[What you are asked to do] Print the material below without changes, beginning at the line that contains "Task: Open the Login Authentications tab" and stopping after the line that contains "Action: [x=641, y=148]".

[Extracted material]
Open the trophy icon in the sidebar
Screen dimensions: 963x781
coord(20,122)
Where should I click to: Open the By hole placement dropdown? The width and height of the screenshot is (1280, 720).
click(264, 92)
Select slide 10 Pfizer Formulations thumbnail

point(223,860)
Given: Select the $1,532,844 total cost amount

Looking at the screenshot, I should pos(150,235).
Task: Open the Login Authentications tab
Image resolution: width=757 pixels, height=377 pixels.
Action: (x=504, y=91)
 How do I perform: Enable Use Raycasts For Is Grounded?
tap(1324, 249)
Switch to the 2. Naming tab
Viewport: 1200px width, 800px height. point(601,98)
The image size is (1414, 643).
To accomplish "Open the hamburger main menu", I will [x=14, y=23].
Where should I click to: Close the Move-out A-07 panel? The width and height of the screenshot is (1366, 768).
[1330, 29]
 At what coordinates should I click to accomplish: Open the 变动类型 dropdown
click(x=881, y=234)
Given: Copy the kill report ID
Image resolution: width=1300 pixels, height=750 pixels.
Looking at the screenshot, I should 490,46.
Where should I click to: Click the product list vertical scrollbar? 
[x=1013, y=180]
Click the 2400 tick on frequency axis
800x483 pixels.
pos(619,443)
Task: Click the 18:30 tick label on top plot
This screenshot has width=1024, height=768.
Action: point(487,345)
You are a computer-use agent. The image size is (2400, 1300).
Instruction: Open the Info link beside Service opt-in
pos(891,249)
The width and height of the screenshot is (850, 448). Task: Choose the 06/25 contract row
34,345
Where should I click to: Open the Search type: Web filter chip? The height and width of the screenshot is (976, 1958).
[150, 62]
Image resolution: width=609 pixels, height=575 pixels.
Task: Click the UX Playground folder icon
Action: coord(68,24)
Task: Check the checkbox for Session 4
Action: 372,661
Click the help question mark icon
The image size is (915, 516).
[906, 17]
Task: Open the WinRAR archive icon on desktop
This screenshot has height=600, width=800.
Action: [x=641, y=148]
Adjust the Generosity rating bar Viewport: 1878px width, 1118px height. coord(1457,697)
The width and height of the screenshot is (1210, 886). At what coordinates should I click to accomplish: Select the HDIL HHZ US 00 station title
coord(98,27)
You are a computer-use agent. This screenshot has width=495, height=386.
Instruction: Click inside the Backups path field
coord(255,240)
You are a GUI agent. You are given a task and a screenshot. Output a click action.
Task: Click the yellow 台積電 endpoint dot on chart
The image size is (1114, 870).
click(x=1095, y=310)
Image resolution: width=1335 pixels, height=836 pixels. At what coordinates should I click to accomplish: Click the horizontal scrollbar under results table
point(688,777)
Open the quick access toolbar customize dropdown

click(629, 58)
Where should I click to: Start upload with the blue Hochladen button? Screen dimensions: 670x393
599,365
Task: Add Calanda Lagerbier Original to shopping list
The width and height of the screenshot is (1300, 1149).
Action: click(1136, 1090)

[Solution to this exercise]
Task: Open the Login Authentications tab
Image resolution: width=757 pixels, height=377 pixels.
Action: (x=504, y=91)
 How do I perform: Enable Use Raycasts For Is Grounded?
tap(1324, 249)
Switch to the 2. Naming tab
Viewport: 1200px width, 800px height. point(601,98)
The image size is (1414, 643).
To accomplish "Open the hamburger main menu", I will [x=14, y=23].
Where should I click to: Close the Move-out A-07 panel? The width and height of the screenshot is (1366, 768).
[1330, 29]
 At what coordinates should I click to accomplish: Open the 变动类型 dropdown
click(x=881, y=234)
Given: Copy the kill report ID
Image resolution: width=1300 pixels, height=750 pixels.
Looking at the screenshot, I should 490,46.
Where should I click to: Click the product list vertical scrollbar? 
[x=1013, y=180]
Click the 2400 tick on frequency axis
800x483 pixels.
pos(619,443)
Task: Click the 18:30 tick label on top plot
This screenshot has width=1024, height=768.
Action: point(487,345)
You are a computer-use agent. The image size is (2400, 1300).
Instruction: Open the Info link beside Service opt-in
pos(891,249)
The width and height of the screenshot is (850, 448). Task: Choose the 06/25 contract row
34,345
Where should I click to: Open the Search type: Web filter chip? The height and width of the screenshot is (976, 1958).
[150, 62]
Image resolution: width=609 pixels, height=575 pixels.
Task: Click the UX Playground folder icon
Action: coord(68,24)
Task: Check the checkbox for Session 4
Action: 372,661
Click the help question mark icon
The image size is (915, 516).
[906, 17]
Task: Open the WinRAR archive icon on desktop
This screenshot has height=600, width=800.
Action: [x=641, y=148]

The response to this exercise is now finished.